#### Задание:
Повторите дословно часть приведенного ниже текста о Жукове: начните с места, где стоят слова «В те дни (и», и остановитесь после слов «может служить оправданием.».

#### Текст:
----

В те дни (и позже) Жуков, анализируя ситуацию, которая сложилась 16 и 17 апреля, искал, где допущены ошибки и просчеты. Но, несмотря на то что просчеты, объективно говоря, все-таки были, Жуков пишет так:
"Ошибок не было. Однако следует признать, что нами была допущена оплошность, которая затрудняла сражение при прорыве тактической зоны на один-два дня.
При подготовке операции мы несколько недооценивали сложность характера местности в районе Зееловских высот, где противник имел возможность организовать труднопреодолимую оборону. Находясь в 10-12 километрах от наших исходных рубежей, глубоко врывшись в землю, особенно за обратными скатами высот, противник смог уберечь свои силы и технику от огня нашей артиллерии и бомбардировок авиации. Правда, на подготовку Берлинской операции мы имели крайне ограниченное время, но и это не может служить оправданием.
Вину за недоработку вопроса прежде всего я должен взять на себя".

----

#### Сохранённые данные:

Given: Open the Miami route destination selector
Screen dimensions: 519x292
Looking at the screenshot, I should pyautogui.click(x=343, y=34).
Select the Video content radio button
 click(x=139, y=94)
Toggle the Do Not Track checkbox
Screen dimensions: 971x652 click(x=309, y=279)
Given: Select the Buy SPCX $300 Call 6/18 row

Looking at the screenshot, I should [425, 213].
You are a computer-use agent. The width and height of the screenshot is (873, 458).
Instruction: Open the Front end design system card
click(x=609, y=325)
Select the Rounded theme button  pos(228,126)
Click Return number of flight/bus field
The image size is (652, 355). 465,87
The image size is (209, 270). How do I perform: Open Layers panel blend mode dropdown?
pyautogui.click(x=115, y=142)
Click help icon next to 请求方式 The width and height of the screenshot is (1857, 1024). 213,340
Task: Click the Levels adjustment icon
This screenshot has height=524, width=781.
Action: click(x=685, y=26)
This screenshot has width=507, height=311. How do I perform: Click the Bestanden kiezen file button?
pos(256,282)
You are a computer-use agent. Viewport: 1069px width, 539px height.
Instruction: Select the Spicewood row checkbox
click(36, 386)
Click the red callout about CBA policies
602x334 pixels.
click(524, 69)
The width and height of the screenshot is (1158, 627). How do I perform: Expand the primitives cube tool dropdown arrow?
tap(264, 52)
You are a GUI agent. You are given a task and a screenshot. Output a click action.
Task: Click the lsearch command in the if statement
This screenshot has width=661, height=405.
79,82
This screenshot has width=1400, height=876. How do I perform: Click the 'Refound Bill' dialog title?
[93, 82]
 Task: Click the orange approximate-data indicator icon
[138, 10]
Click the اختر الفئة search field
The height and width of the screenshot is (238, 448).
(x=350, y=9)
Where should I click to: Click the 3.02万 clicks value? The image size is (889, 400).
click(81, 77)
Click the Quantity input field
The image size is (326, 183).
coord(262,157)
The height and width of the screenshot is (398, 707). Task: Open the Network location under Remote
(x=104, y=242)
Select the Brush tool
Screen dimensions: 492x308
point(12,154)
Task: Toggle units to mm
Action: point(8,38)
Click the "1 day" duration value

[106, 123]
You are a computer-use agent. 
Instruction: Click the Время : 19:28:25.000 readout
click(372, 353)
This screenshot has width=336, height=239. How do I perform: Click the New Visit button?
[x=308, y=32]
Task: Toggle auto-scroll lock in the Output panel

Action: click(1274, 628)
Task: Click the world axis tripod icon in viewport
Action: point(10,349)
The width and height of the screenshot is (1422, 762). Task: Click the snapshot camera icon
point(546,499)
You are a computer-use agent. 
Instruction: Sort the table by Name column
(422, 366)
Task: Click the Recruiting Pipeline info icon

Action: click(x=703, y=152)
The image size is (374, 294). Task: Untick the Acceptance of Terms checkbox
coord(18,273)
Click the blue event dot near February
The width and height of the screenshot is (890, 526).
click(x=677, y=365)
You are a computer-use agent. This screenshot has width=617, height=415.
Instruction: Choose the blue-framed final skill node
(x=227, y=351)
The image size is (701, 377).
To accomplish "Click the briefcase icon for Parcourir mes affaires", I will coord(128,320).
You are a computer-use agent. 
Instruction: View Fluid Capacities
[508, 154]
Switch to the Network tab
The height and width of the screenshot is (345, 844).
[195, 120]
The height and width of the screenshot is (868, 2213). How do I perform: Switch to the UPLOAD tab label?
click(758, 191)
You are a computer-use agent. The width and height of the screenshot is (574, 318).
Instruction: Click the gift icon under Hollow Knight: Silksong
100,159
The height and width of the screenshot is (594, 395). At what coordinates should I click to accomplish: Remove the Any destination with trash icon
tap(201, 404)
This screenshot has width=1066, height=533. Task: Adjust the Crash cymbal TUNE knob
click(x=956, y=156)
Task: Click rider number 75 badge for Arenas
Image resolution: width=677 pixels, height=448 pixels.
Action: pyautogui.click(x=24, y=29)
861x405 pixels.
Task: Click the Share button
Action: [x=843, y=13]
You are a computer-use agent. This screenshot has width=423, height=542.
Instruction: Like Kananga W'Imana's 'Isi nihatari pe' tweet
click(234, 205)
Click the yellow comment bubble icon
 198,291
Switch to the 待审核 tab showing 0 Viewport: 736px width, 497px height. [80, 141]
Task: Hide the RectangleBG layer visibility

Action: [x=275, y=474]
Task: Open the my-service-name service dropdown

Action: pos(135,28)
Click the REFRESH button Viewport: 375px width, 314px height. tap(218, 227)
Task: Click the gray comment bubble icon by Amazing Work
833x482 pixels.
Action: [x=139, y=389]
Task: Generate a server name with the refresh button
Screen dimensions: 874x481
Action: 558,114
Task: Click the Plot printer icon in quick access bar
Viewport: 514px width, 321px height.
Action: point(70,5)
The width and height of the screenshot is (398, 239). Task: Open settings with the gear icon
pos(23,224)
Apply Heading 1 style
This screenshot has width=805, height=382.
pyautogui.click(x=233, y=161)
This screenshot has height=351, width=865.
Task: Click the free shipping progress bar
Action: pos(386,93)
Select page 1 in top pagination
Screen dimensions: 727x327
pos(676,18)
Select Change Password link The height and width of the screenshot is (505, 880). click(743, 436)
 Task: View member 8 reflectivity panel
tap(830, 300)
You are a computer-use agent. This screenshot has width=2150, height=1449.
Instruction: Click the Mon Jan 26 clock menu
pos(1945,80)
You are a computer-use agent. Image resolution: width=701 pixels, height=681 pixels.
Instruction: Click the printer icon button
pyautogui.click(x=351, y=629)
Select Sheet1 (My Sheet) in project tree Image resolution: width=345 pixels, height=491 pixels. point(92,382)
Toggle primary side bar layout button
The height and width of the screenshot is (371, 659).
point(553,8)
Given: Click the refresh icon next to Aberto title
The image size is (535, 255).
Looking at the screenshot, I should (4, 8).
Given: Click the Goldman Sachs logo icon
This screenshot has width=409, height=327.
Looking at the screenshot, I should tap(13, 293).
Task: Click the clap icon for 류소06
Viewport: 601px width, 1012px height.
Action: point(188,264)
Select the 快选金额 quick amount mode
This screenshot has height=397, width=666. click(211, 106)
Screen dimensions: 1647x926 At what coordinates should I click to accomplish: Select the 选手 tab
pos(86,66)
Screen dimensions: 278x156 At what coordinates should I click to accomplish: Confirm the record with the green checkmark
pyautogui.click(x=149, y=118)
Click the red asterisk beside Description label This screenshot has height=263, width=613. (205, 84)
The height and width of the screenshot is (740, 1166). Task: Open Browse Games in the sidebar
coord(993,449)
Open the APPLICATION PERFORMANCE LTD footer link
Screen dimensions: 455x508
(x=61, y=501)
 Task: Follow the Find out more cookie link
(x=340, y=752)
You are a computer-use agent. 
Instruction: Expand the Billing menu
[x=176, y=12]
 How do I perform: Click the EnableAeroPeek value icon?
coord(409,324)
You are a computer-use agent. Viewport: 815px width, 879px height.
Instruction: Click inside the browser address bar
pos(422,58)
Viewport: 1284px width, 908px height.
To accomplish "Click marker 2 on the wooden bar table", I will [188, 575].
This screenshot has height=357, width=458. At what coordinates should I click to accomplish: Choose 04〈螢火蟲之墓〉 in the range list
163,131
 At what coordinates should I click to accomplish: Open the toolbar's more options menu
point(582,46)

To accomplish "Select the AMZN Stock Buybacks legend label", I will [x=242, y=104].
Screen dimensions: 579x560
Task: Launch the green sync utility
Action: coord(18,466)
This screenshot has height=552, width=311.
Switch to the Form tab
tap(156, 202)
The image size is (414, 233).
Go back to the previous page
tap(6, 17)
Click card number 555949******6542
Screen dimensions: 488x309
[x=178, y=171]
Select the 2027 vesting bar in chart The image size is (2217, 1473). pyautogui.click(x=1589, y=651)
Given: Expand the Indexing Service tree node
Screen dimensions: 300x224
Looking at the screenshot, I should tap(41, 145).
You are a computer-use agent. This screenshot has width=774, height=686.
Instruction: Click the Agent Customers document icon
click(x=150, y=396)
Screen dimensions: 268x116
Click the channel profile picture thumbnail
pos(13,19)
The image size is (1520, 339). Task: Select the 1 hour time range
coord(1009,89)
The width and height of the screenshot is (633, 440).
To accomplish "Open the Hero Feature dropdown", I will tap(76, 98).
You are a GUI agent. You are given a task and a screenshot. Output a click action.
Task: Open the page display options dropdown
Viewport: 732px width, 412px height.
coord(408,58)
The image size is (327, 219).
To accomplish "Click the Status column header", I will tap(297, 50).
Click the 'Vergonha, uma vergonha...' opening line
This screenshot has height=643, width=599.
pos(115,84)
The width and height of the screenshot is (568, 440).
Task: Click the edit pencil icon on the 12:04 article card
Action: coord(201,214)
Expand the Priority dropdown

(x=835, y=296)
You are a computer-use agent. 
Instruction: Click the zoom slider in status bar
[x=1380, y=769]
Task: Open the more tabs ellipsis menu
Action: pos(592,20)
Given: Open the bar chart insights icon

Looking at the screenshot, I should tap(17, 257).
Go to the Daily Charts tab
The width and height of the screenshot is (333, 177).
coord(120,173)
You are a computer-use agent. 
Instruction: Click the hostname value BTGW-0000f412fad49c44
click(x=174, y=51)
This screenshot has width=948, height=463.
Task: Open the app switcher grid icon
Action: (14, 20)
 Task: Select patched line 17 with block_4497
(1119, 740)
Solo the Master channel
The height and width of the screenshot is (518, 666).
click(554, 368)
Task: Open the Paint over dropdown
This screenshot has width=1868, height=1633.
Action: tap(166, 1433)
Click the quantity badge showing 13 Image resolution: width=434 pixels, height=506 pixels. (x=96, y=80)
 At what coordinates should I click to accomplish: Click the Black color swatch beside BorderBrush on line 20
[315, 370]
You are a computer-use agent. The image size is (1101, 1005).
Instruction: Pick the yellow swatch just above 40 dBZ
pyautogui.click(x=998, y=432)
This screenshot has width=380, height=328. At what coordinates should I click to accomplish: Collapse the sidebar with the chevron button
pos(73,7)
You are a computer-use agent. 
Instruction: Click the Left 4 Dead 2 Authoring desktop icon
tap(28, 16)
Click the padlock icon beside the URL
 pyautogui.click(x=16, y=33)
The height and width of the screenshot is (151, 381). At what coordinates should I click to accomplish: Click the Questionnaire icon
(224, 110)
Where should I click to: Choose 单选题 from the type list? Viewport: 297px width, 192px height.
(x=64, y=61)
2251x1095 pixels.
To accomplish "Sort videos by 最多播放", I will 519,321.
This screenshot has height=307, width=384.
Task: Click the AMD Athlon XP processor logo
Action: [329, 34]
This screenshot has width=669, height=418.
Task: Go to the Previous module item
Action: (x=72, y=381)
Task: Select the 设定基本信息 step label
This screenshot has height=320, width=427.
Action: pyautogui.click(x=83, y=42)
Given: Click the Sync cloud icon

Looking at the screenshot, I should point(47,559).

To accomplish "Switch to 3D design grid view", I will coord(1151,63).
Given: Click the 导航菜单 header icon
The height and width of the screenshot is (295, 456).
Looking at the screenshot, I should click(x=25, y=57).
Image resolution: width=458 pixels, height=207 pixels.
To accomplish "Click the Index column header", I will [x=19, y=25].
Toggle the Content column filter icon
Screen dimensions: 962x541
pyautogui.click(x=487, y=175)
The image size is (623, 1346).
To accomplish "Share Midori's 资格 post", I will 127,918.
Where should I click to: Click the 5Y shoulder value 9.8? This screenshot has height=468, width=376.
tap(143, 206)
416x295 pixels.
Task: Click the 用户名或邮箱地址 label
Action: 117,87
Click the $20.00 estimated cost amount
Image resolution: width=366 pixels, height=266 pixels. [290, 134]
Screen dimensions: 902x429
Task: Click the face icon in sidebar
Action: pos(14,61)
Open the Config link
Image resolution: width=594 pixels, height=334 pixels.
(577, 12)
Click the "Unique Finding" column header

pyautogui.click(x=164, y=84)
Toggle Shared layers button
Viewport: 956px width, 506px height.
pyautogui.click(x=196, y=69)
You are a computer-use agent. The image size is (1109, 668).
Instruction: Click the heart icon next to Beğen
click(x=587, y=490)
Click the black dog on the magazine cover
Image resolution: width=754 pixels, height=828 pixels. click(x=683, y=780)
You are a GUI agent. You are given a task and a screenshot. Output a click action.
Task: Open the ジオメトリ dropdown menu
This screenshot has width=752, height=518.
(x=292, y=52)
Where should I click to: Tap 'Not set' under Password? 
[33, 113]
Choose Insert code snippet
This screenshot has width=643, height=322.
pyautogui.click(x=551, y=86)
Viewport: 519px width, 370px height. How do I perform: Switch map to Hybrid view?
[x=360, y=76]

----

#### Готовый ответ:
В те дни (и позже) Жуков, анализируя ситуацию, которая сложилась 16 и 17 апреля, искал, где допущены ошибки и просчеты. Но, несмотря на то что просчеты, объективно говоря, все-таки были, Жуков пишет так:
"Ошибок не было. Однако следует признать, что нами была допущена оплошность, которая затрудняла сражение при прорыве тактической зоны на один-два дня.
При подготовке операции мы несколько недооценивали сложность характера местности в районе Зееловских высот, где противник имел возможность организовать труднопреодолимую оборону. Находясь в 10-12 километрах от наших исходных рубежей, глубоко врывшись в землю, особенно за обратными скатами высот, противник смог уберечь свои силы и технику от огня нашей артиллерии и бомбардировок авиации. Правда, на подготовку Берлинской операции мы имели крайне ограниченное время, но и это не может служить оправданием.